Pixel coordinate grounding data:
◆ ◆ ◆
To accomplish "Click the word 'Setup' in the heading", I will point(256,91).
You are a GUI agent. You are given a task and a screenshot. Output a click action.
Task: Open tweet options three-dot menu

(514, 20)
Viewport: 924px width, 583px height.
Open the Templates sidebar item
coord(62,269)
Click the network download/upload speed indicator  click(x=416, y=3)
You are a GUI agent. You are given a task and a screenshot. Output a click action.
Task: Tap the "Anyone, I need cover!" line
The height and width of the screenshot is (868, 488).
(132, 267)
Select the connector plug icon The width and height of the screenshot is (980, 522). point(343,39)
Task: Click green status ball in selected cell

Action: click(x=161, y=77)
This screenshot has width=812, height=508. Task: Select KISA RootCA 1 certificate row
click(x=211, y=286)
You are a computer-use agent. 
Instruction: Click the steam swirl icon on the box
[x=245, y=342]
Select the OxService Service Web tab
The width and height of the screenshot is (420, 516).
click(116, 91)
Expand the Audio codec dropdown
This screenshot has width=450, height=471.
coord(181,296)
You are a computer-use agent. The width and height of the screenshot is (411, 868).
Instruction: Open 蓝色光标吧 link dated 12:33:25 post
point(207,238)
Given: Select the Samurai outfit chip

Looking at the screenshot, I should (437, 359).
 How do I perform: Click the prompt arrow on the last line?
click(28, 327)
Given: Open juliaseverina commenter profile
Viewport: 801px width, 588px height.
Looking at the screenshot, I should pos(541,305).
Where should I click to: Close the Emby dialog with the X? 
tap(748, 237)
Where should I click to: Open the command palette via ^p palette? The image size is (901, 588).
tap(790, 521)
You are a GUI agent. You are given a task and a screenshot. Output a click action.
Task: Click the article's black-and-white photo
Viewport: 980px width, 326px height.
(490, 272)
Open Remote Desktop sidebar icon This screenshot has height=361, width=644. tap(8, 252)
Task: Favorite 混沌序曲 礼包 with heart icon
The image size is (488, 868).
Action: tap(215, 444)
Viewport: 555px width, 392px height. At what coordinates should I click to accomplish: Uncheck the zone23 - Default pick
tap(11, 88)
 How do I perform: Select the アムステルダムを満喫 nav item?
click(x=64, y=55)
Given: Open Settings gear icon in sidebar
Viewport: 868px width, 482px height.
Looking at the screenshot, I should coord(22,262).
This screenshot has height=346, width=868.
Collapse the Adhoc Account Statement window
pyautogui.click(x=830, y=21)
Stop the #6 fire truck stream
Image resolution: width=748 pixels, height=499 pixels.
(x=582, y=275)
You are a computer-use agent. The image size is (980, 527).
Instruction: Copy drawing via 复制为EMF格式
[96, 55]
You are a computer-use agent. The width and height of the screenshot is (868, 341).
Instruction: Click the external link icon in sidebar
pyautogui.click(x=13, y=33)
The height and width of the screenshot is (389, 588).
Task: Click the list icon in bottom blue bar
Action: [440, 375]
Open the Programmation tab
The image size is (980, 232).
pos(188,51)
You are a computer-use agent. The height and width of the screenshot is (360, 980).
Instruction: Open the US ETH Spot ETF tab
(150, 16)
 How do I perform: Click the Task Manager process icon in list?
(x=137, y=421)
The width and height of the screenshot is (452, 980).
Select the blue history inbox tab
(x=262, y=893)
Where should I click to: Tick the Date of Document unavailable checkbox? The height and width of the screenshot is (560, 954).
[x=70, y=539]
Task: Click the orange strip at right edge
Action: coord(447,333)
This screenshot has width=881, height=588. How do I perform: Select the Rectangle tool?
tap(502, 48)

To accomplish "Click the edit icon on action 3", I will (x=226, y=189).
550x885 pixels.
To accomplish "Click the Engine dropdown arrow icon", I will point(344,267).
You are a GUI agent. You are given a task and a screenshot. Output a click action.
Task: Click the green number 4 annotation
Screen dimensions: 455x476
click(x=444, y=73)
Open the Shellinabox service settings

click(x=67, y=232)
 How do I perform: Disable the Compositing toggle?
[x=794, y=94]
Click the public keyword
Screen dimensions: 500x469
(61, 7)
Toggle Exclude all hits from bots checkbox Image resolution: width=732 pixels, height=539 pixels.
◆ ◆ ◆
Problem to solve
Please repeat each line from the one with "Screen dimensions: 455x476" through the last line of the data above, and add nothing.

Exercise answer
Screen dimensions: 455x476
click(x=444, y=73)
Open the Shellinabox service settings

click(x=67, y=232)
 How do I perform: Disable the Compositing toggle?
[x=794, y=94]
Click the public keyword
Screen dimensions: 500x469
(61, 7)
Toggle Exclude all hits from bots checkbox Image resolution: width=732 pixels, height=539 pixels.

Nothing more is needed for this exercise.